The Foreman, having conferred a short time with his brother jurymen, said their principal difficulty existed in this: that they were of opinion the prisoner had no felonious intent, in disposing of the horse, the subject of this prosecution; and, that on the other hand, they could not convict the prisoner of leading and carrying away the said animal, inasmuch as it was in proof, that a jockey had done that, and not the prisoner.

The Chief JUSTICE - Gentlemen, for your information, it would perhaps be as well for me to tell you, that any conversion of property, by an individual with whom that property is entrusted, merely as a servant, is illegal, and amounts, in the contemplation of the law, to a stealing.  You may, however, find a special verdict, setting forth what are the facts upon which you find that verdict.

The FOREMAN - We find the prisoner Guilty of selling the beast, but without any intention to defraud.

The Chief JUSTICE - The Jury then consider, in this case, that there was no animus on the part of the prisoner, to convert the property to his own purposes.  Of course, under such an impression, the Jury may find a verdict of Not Guilty.  A verdict was returned accordingly.
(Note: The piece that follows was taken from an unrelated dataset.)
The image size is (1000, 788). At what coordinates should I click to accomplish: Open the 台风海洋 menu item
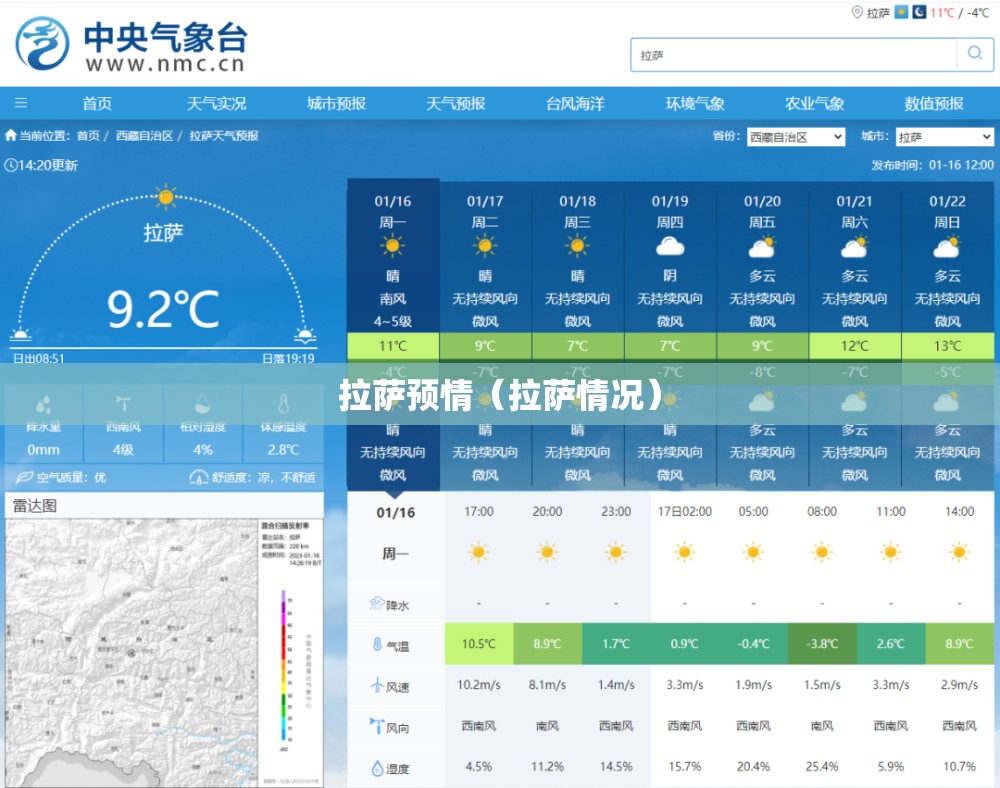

Proclamation was then made for the prisoner's discharge.  Before, however, he was permitted to leave the dock, the Judge, addressing him, remarked that the evidence which had that day appeared against him, was of so strong a character, that he (the learned Judge) could not relieve his mind from an impression, that the party then about to leave the dock had disposed of the horse with an intention to appropriate the proceeds to his own use.  The prisoner, by the verdict of the Jury, would be restored to the society from which he came; but the learned Judge hoped that the present would serve as a lesson of caution for his better conduct in the future.
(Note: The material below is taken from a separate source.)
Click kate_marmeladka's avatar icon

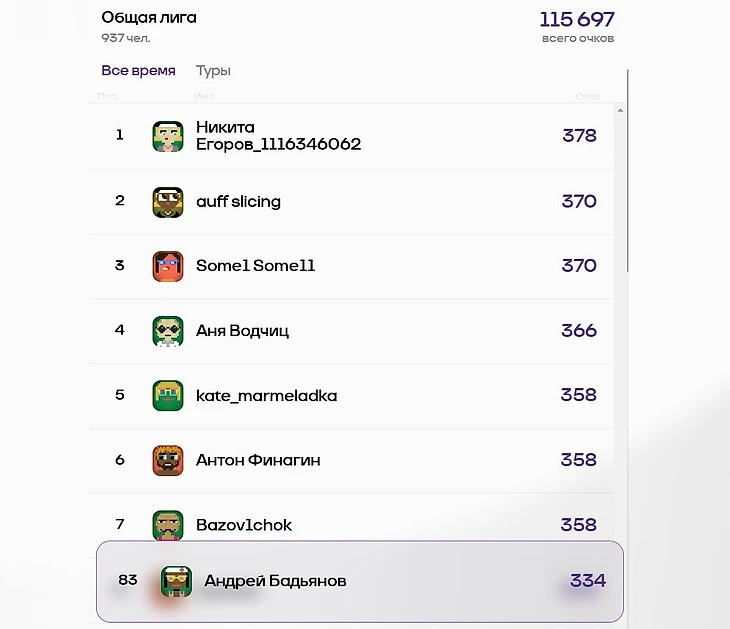[168, 396]
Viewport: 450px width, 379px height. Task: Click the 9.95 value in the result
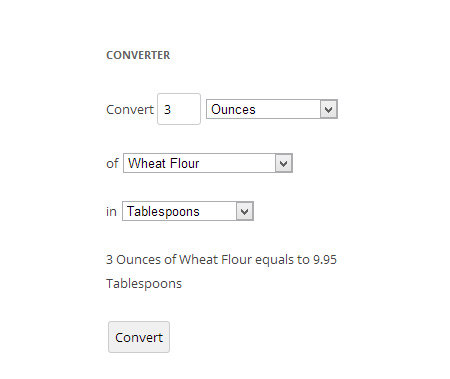click(325, 259)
[1 ] See also In re Byrne et al., 1827.

[2 ] The Sydney Gazette, 9 November 1827, gave a different version of the Chief Justice's charge to the jury: "The Chief Justice recapitulated the evidence, and in observing on the defence set up, stated that the question was, whether from the relative situation of the prisoner towards his master, he had any disposing power over the property left in his charge.  As a matter of law, His Honor had no hesitation in laying it down that he had not.  The prisoner was an assigned servant to Mr. M'Henry; he was a prisoner of the Crown, under the sentence of the law, and acted as his master's groom.  The prisoner's possession, therefore, was the possession of his master, which being disturbed without legal authority, became taucious [tortious].  With respect to the prisoner's plea that he had not received any of the money for which the horse was sold, His Honor observed, that he could not direct his mind, after the evidence of Power, that the money was put in jeopardy, as the prisoner had directed Power to bring it to Hill's Tavern, where it appeared his master did not live, but was residing with a friend in Pitt-street.  Under all the circumstances of the case, he did not think the Jury could have any difficulty in finding the prisoner guilty, as there did not appear to be one single fact in his favour."